Au nom de la liberté de la presse

Le syndicat du livre, en capacité de bloquer l’impression d’un quotidien, exerça donc un chantage constant sur la presse écrite, selon deux axes. Le premier, classique, est celui des salaires et des conditions de travail. La CGT arracha des rémunérations au-dessus du raisonnable, des prix très élevés imposés aux imprimeries, ainsi que l’impunité, tant au regard de la qualité du travail, que de pratiques condamnées par le droit commun.

Le second axe était celui de la censure. Grèves consécutives à la publication d’articles défavorables au « service public », ce qui a sans doute contribué au culte voué à ce dernier, ou plus sournoisement, à modérer les journalistes à la fibre libérale. La culture de la presse a fini par admettre cette censure, en dépit de rares rébellions. Sauf qu’à ce jour, le syndicat du livre ne cesse de décliner.

Il se produisit donc une lente attrition des journalistes de droite, qui finirent noyés après 68 dans la masse des jeunes gauchistes bourgeois, formés par l’université. Classiquement, un journaliste commence sa carrière en donnant des gages de gauchisme, puis au contact de la réalité, s’il a quelques principes, il cesse d’être de gauche au bout de plusieurs années.

Les écoles de journalisme de même que l’université recrutant surtout des enseignants de gauche, voire d’extrême gauche, c’est le bourrage de crâne. Les calculs. D’autre part, FR3 (France 3) fut offerte au parti communiste, tandis que les soixante-huitards investissaient Radio France, France Inter, et France Culture. En 1981, dans les bureaux de l’AFP, des acclamations saluent l’élection de François Mitterrand.

Marianne en 2001 faisait état de 94% de journalistes aux opinions de gauche. Un autre sondage plus récent, de Louis Harris, estime à 74% le vote Hollande au second tour au sein de la profession.

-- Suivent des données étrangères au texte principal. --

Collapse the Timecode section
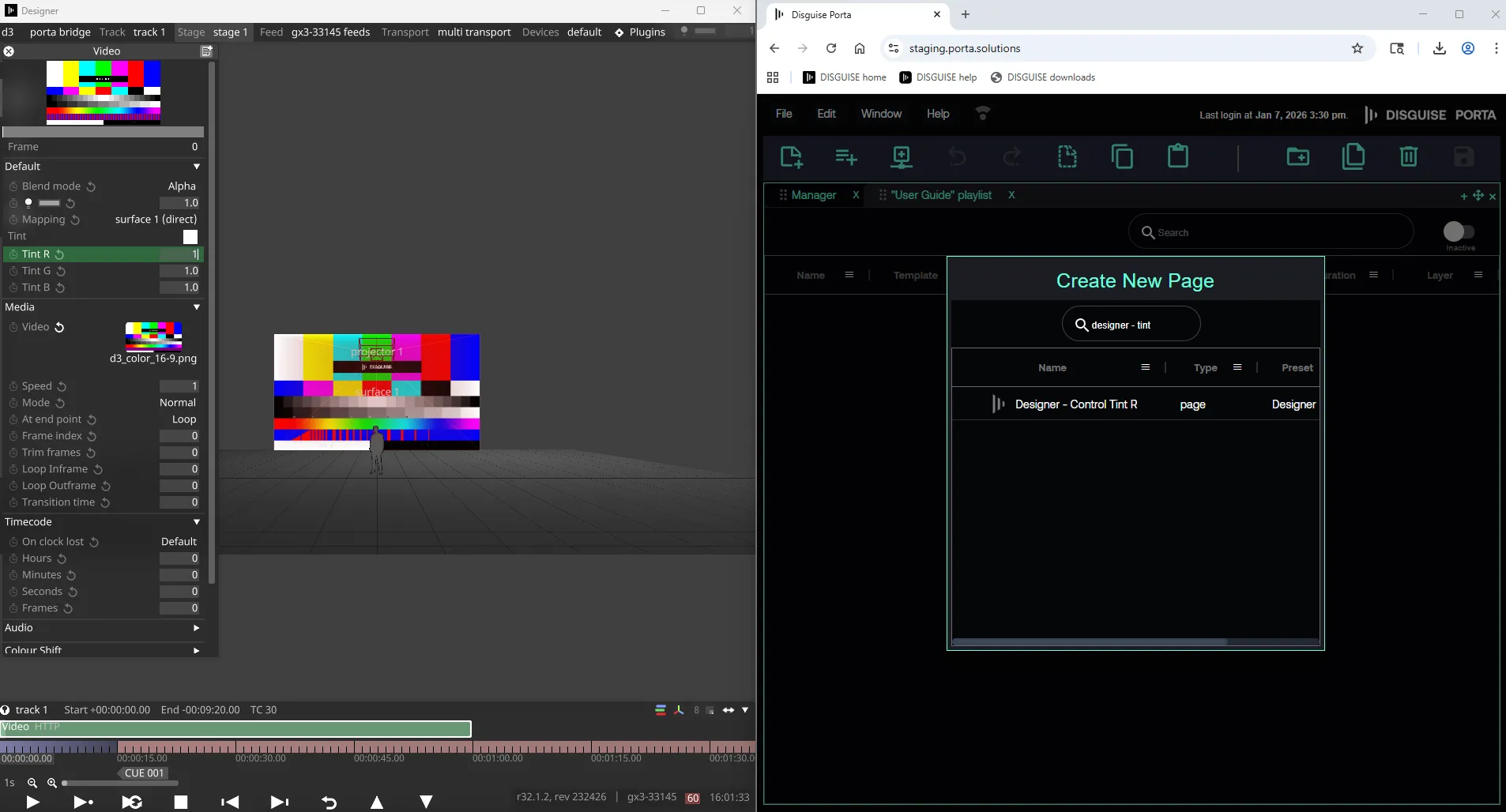 [197, 522]
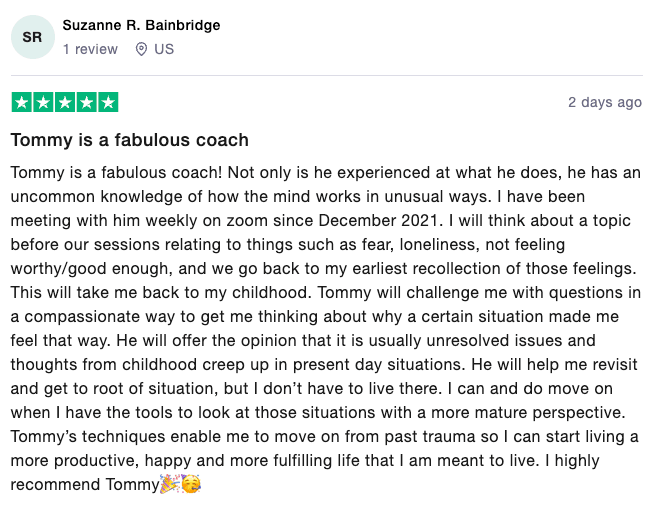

Il ne s’agit cependant pas systématiquement d’une vassalité directe aux politiques, lesquels peuvent faire l’objet de critiques (parfois véhémentes, souvent superficielles) ; il s’agit plutôt d’un unanimisme idéologique. C’est sans doute ce dernier et le syndicat du livre les responsables de la crise que traverse la presse écrite depuis les années 80.

Avec l’extinction du débat, les analyses baissèrent en qualité, devinrent routinières, et s’éloignèrent d’un lectorat majoritairement à droite. Or face à la crise, quelle option choisirent les journalistes, en tant que corporation ? Coller à la réalité du marché ? Changer ? Non, manger dans la main du prince. Lequel leur octroya les subventions réclamées (on paie un journal deux fois).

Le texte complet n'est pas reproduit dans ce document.